ChatMap: A Wearable Platform Based on the Multi-modal Foundation Model to Augment Spatial Cognition for People with Blindness and Low Vision

Spatial cognition refers to the ability to gain knowledge about their surroundings and utilize this information to identify their location, acquire resources, and navigate their way back to familiar places. People with blindness and low vision (pBLV) face significant challenges with spatial cognition due to the reliance on visual input. Without the full range of visual cues, pBLV individuals often find it difficult to grasp a comprehensive understanding of their environment, leading to obstacles in scene recognition and precise object localization, especially in unfamiliar environments. This limitation extends to their ability to independently detect and avoid potential tripping hazards, making navigation and interaction with their environment more challenging. In this paper, we present a pioneering wearable platform tailored to enhance the spatial cognition of pBLV through the integration of multi-modal foundation model. The proposed platform integrates a wearable camera with audio module and leverages the advanced capabilities of vision language foundation model (i.e., GPT-4 and GPT-4V), for the nuanced processing of visual and textual data.
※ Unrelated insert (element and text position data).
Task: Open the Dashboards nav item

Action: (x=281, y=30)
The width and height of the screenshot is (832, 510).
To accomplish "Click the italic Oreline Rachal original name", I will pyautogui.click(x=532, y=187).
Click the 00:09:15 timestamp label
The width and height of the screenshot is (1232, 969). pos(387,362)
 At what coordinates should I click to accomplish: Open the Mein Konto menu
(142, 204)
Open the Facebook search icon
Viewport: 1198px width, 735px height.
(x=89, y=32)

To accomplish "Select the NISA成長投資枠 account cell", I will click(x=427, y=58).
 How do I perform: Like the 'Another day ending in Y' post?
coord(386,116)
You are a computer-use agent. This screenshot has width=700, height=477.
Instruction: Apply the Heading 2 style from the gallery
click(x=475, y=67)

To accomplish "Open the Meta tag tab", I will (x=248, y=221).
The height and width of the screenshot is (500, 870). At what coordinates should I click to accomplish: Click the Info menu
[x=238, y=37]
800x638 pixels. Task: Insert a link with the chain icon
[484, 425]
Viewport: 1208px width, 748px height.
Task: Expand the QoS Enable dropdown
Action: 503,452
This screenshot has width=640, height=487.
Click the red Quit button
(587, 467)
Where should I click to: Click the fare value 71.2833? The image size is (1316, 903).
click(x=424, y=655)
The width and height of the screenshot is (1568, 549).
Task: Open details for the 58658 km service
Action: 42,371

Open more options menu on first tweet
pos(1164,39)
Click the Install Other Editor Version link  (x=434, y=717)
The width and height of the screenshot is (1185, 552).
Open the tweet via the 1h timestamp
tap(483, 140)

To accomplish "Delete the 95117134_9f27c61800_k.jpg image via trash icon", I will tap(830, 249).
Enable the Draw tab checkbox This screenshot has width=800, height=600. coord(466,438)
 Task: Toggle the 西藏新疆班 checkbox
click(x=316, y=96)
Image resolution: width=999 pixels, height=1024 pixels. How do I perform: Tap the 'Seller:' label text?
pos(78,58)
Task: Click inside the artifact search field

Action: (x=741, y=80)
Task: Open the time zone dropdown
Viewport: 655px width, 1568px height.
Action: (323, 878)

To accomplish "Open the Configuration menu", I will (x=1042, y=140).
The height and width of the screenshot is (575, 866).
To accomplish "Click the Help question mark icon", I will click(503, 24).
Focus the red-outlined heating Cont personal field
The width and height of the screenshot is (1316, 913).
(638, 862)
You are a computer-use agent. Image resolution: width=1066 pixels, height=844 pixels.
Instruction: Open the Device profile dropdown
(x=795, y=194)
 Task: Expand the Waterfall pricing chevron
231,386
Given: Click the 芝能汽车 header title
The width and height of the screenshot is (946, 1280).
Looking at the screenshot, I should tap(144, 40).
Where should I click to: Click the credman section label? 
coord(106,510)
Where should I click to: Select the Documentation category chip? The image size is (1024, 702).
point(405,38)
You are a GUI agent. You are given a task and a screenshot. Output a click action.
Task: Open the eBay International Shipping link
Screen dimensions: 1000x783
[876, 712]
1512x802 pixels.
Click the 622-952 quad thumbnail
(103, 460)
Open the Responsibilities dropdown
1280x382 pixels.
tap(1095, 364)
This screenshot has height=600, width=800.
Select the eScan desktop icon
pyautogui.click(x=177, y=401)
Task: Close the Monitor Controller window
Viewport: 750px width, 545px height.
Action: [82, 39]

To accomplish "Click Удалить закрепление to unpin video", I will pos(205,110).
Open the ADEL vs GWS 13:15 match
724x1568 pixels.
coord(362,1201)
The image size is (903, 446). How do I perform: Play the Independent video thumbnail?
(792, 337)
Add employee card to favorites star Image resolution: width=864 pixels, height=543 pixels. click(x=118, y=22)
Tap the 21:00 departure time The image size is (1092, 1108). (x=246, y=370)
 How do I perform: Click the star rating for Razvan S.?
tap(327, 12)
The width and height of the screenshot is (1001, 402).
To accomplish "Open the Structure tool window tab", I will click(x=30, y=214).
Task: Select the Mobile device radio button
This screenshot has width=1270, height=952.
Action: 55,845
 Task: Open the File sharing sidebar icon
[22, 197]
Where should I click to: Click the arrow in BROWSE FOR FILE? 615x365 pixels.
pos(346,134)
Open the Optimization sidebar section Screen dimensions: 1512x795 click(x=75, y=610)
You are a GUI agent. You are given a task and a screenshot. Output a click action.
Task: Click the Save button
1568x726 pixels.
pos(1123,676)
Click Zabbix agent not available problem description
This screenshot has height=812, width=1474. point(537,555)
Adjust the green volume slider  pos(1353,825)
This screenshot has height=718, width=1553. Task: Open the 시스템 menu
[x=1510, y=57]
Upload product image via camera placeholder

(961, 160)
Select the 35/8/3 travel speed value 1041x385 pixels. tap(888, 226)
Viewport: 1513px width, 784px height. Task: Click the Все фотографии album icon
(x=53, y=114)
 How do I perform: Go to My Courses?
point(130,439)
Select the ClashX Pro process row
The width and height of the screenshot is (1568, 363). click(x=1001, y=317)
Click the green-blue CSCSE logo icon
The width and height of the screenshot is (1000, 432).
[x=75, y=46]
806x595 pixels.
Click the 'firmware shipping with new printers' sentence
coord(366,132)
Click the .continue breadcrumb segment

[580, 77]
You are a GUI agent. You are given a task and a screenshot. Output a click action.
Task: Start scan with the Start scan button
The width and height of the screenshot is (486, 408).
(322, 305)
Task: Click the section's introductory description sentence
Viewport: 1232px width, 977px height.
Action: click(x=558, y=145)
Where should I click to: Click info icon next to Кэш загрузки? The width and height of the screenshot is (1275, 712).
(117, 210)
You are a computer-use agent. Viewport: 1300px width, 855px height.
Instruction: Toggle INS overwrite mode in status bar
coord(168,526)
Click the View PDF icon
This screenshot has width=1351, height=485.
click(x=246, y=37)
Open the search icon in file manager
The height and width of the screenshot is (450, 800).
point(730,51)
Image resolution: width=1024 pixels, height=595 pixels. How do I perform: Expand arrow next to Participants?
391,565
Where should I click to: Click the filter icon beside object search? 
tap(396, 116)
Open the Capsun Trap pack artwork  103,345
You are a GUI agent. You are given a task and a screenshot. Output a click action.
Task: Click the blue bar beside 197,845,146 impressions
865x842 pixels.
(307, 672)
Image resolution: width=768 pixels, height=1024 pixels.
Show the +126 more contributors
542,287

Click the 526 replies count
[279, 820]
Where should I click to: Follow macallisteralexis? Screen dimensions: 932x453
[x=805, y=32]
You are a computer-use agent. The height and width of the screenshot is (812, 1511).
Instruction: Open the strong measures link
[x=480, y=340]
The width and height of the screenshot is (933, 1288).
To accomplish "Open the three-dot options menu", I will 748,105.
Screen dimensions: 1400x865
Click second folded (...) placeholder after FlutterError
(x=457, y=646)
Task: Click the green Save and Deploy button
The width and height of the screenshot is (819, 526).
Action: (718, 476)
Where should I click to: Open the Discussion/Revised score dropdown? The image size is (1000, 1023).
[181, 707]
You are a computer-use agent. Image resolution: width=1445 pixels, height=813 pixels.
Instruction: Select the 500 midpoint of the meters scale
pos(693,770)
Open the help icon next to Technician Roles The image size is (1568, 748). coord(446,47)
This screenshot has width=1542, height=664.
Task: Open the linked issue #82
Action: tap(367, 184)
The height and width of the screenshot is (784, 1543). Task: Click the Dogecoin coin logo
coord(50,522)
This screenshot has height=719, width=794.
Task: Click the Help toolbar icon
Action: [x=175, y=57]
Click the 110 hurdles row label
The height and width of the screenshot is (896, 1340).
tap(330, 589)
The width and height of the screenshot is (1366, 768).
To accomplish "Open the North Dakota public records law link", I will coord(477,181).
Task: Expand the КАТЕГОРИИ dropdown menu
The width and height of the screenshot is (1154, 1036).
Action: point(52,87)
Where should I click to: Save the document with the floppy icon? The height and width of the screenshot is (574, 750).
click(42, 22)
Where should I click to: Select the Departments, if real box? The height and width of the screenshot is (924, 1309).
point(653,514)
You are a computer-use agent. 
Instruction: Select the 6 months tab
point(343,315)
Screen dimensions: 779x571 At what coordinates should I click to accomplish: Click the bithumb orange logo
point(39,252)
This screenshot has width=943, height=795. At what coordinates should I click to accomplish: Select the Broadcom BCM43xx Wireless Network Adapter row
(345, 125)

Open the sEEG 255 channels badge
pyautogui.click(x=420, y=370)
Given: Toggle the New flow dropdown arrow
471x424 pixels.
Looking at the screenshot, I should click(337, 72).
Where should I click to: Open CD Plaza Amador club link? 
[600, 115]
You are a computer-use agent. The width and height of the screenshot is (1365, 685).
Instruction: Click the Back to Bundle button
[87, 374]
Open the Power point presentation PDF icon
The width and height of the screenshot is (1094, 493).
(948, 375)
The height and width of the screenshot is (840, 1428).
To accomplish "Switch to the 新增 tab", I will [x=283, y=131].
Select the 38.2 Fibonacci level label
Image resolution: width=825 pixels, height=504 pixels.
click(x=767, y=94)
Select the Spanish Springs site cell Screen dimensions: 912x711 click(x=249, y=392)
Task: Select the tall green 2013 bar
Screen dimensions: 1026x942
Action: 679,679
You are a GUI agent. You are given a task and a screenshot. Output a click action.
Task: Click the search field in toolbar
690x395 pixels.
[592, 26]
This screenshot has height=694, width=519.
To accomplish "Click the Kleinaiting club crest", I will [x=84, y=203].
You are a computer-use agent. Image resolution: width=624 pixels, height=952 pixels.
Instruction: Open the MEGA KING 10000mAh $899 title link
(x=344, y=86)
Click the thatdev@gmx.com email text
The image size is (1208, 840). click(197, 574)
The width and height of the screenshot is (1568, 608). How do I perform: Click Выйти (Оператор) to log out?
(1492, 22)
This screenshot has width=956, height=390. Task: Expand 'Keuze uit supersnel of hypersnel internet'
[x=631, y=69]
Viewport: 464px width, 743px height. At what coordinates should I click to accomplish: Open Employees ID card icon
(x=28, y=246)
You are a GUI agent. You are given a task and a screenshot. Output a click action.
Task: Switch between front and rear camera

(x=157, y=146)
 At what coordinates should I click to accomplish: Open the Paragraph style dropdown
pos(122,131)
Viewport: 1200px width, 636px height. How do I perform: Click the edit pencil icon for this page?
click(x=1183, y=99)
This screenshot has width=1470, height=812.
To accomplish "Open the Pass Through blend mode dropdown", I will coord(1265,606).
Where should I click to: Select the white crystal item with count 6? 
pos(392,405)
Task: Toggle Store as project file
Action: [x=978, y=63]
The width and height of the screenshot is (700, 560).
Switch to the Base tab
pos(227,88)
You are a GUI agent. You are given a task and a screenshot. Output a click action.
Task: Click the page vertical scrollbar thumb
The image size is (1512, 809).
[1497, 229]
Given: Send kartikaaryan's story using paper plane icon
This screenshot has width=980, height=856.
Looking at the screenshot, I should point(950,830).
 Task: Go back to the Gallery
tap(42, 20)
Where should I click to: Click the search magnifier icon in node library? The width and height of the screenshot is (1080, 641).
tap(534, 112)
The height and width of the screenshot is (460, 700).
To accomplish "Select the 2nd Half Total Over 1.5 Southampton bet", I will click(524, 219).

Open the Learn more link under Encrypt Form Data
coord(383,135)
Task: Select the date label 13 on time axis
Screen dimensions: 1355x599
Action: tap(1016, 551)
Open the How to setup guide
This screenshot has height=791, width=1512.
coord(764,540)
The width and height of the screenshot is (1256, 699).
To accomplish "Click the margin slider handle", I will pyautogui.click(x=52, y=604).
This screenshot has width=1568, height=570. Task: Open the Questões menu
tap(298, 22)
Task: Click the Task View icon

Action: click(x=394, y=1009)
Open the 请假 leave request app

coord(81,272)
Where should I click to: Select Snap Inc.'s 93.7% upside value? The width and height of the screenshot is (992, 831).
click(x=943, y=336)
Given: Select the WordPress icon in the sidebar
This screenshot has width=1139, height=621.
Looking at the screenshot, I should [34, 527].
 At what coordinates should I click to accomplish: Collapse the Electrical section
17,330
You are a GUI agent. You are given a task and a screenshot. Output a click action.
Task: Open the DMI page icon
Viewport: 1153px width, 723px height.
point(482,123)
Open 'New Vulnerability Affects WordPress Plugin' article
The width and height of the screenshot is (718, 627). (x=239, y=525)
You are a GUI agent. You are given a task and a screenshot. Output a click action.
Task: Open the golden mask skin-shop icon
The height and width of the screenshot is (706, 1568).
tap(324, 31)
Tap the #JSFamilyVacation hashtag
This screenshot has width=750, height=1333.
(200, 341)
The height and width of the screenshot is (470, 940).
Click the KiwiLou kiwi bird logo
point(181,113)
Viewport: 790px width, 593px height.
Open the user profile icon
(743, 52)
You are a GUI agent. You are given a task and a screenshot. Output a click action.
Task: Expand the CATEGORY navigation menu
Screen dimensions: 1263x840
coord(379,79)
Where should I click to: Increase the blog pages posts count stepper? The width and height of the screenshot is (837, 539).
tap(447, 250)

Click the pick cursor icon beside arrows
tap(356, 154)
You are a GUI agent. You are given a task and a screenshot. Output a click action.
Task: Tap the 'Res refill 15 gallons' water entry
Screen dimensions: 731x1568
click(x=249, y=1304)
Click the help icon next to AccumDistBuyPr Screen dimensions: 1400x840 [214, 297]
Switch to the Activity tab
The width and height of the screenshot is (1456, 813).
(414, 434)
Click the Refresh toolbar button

Specifically, we employ vision language models to bridge the gap between visual information and the proprioception of visually impaired users, offering more intelligible guidance by aligning visual data with the natural perception of space and movement. Then we apply prompt engineering to guide the large language model to act as an assistant tailored specifically for pBLV users to produce accurate answers. Another innovation in our model is the incorporation of a chain of thought reasoning process, which enhances the accuracy and interpretability of the model, facilitating the generation of more precise responses to complex user inquiries across diverse environmental contexts. To assess the practical impact of our proposed wearable platform, we carried out a series of real-world experiments across three tasks that are commonly challenging for people with blindness and low vision: risk assessment, object localization, and scene recognition. Additionally, through an ablation study conducted on the VizWiz dataset, we rigorously assess the contribution of each individual module, substantiating the integral role in the model's overall performance.